SPACE EATER - Passing Through The Fire To Molech

Space Eater - Passing Through The Fire To Molech

10 songs
44:18 minutes
***** *****
Pure Steel


Named after a song by German band Gamma Ray, Space Eater from Belgrade in Serbia do however not play any kind of power metal, but have chosen their musical orientation to be thrash metal the way it was popular in the late Eighties. Their influences are of course the usual suspects (Metallica, Megadeth, Slayer, Anthrax,... why do I even bother?), but what we get to hear on the quartet’s third album Passing Through The Fire To Molech reminds more of the slightly crossover infused thrash metal of Nuclear Assault, with occasional hints to the genial Holy Terror whenever things get more hectic.

When it comes to originality, Space Eater certainly won’t win a prize, but in this case I am willing to make an exception. Nobody in their right mind needs another clone of Metallica or Slayer, but as Space Eater have chosen to emulate a lesser known band from that golden period of thrash metal music, the nostalgia factor actually works.
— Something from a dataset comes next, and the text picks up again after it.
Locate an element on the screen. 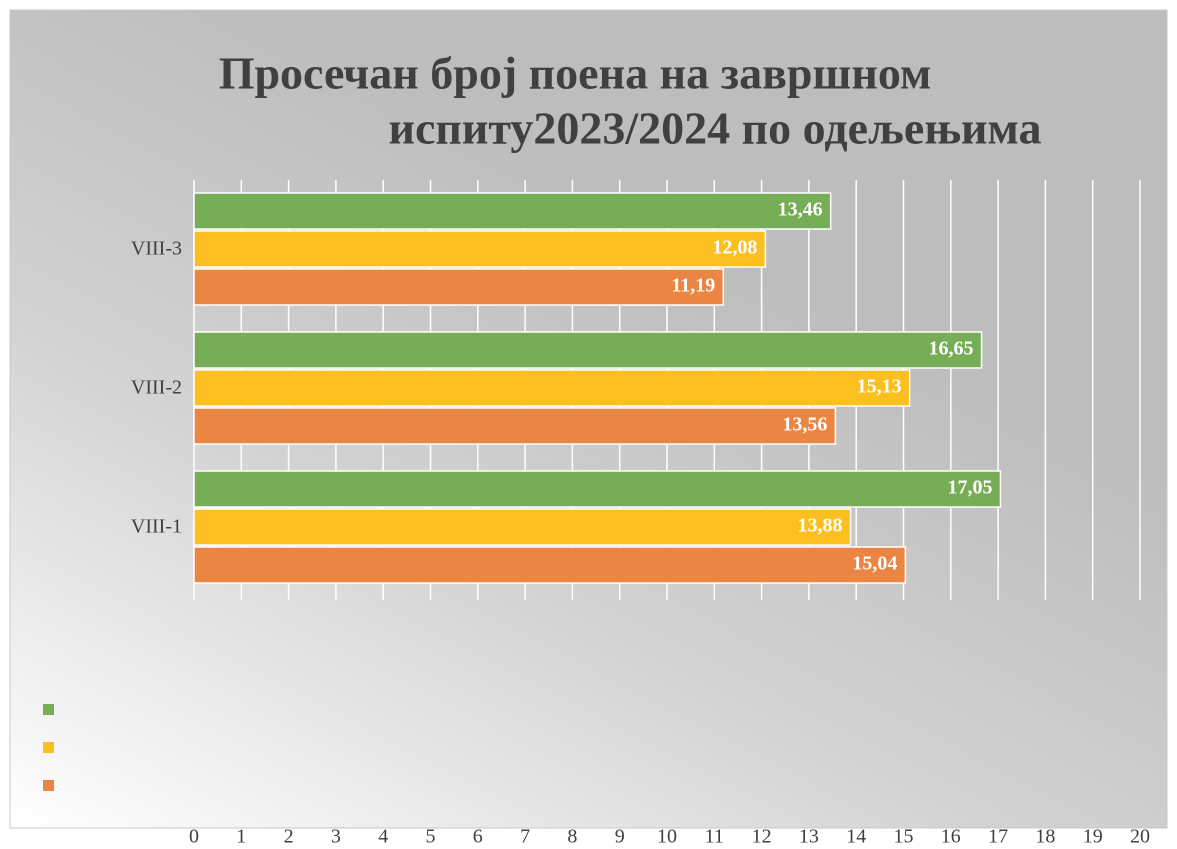 This screenshot has height=849, width=1177. x-tick-label: 17 is located at coordinates (998, 837).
The recipe is actually quite simple. Starting with the opener Unjagged, it is obvious from the start what the four Serbians have in mind. The music is high speed from beginning to end, making for a kind of speed thrash metal that never got the recognition it deserved. The guitars are firing of their riffs as if they were coming from a machine gun, the rhythm section is fast and furious, and especially the bass guitar is nice and loud in the mix, truly not unlike the gifted playing of a certain Danny Lilker. Vocalist Tower is also a convincing performer, mastering the higher registers of raw thrash screams that occasionally border on the melodic, but also very apt at more typical rough thrash growls.

There are no slow or even mid-tempo parts on Passing Through The Fire To Molech, and while the younger generation that grew up with groove metal and metalcore might have a hard time to assimilate this busy music, the older metal fans will have a pleasant feeling of déjà-vu and possibly lament the fact that this kind of music somehow never made it as big as it deserved. And that’s why I decided to hand out the maximum rating. True enough, Space Eater are not (yet) as perfect as the divine Nuclear Assault, but had this album come out a quarter century earlier, it would have been a milestone. In the present time, Passing Through The Fire To Molech still stands very strong with its authentic yet never thin Eighties sound. And the fact that Space Eater come from a not very likely location when it comes to metal music makes this discover even more intriguing.